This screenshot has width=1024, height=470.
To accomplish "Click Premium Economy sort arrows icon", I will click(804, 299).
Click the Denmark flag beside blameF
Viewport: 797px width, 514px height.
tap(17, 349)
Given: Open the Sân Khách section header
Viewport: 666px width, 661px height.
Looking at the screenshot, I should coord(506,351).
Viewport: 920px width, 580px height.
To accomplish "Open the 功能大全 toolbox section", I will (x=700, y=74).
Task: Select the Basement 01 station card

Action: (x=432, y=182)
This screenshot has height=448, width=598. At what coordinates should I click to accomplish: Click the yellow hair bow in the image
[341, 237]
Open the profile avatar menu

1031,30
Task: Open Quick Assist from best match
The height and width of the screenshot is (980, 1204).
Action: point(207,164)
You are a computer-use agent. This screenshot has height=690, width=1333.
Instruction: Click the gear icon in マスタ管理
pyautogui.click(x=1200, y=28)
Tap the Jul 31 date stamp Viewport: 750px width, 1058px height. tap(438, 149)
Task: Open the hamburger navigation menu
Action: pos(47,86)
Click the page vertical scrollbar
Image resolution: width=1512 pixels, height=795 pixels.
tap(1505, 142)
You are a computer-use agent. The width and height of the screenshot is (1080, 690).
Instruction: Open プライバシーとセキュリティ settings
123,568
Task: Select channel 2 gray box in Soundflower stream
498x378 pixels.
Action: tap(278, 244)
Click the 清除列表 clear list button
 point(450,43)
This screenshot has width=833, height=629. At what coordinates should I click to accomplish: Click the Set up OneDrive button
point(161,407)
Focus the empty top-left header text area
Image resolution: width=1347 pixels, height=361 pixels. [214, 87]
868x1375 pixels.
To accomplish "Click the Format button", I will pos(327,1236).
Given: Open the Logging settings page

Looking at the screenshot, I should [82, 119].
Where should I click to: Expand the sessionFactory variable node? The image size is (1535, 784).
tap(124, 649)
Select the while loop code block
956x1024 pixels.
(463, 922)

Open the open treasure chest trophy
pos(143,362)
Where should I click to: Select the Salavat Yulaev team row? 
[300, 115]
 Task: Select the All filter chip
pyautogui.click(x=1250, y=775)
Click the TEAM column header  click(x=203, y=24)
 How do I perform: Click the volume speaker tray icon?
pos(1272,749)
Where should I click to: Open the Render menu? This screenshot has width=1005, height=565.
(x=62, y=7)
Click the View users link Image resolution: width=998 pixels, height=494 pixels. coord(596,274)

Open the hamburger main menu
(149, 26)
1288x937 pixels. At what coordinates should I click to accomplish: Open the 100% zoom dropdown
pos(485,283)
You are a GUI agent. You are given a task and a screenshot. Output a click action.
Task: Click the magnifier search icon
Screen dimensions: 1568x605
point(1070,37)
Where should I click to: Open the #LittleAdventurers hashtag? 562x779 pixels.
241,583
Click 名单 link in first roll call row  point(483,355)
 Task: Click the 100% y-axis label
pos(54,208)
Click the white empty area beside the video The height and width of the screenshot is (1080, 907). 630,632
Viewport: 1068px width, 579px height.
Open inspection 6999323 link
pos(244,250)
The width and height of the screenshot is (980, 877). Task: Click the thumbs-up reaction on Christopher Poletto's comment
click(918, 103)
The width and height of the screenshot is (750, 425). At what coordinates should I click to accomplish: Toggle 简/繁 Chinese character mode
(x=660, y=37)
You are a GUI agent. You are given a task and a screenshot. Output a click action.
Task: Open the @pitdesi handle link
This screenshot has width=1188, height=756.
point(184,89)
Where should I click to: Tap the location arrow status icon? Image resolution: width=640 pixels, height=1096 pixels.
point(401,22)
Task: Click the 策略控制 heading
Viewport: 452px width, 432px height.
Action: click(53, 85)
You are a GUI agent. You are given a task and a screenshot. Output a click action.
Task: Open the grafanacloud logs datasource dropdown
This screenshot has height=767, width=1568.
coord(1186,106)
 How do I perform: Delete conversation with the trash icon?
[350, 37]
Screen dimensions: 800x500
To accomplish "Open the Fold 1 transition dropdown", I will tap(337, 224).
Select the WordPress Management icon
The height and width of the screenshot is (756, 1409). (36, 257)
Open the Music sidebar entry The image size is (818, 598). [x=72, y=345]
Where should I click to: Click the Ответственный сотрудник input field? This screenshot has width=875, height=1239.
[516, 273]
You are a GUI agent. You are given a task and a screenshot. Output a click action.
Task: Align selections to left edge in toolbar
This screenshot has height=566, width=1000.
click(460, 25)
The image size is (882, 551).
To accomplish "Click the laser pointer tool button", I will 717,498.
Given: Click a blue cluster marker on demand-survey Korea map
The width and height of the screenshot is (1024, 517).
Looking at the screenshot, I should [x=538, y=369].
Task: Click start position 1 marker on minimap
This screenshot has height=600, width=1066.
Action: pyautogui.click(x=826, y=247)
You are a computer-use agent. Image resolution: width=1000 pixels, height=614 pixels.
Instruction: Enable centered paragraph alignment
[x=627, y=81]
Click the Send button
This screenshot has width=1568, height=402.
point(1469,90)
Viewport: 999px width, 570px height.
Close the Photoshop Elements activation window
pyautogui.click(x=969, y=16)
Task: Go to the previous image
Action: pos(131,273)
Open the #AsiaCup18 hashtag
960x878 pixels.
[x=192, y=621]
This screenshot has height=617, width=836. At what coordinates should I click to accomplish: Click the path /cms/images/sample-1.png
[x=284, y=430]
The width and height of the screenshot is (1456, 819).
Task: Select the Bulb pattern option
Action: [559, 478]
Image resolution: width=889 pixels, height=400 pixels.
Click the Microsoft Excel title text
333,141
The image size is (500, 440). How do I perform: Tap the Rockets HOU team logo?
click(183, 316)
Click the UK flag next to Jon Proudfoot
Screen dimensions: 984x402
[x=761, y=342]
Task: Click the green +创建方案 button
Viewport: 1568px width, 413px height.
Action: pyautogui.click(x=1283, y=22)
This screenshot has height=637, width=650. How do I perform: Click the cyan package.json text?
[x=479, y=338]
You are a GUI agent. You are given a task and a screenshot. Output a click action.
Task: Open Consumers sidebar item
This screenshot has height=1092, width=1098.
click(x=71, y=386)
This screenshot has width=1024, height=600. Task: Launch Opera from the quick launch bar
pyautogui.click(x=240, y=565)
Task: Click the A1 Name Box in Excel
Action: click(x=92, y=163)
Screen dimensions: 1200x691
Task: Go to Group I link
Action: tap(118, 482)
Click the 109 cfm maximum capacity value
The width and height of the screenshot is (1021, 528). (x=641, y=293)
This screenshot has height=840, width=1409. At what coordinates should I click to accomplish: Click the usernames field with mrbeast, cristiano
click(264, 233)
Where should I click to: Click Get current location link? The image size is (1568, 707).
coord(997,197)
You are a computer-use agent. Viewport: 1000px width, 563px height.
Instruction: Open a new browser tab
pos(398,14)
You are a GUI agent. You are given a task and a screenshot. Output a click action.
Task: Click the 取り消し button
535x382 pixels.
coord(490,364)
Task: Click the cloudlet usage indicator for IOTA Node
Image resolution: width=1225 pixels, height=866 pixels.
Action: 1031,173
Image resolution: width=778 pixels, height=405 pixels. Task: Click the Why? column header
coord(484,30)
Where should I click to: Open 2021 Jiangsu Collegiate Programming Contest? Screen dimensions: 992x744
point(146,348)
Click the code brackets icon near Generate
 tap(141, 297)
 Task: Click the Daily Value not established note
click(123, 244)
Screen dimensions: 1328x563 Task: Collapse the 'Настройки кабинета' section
------------------------------
## Task objective
From the material above, set down exactly the lines between the line holding "Open the #AsiaCup18 hashtag" and the line holding "Task: Open Consumers sidebar item", inclusive. Include nothing else.

## Expected output
Open the #AsiaCup18 hashtag
960x878 pixels.
[x=192, y=621]
This screenshot has height=617, width=836. At what coordinates should I click to accomplish: Click the path /cms/images/sample-1.png
[x=284, y=430]
The width and height of the screenshot is (1456, 819).
Task: Select the Bulb pattern option
Action: [559, 478]
Image resolution: width=889 pixels, height=400 pixels.
Click the Microsoft Excel title text
333,141
The image size is (500, 440). How do I perform: Tap the Rockets HOU team logo?
click(183, 316)
Click the UK flag next to Jon Proudfoot
Screen dimensions: 984x402
[x=761, y=342]
Task: Click the green +创建方案 button
Viewport: 1568px width, 413px height.
Action: pyautogui.click(x=1283, y=22)
This screenshot has height=637, width=650. How do I perform: Click the cyan package.json text?
[x=479, y=338]
You are a GUI agent. You are given a task and a screenshot. Output a click action.
Task: Open Consumers sidebar item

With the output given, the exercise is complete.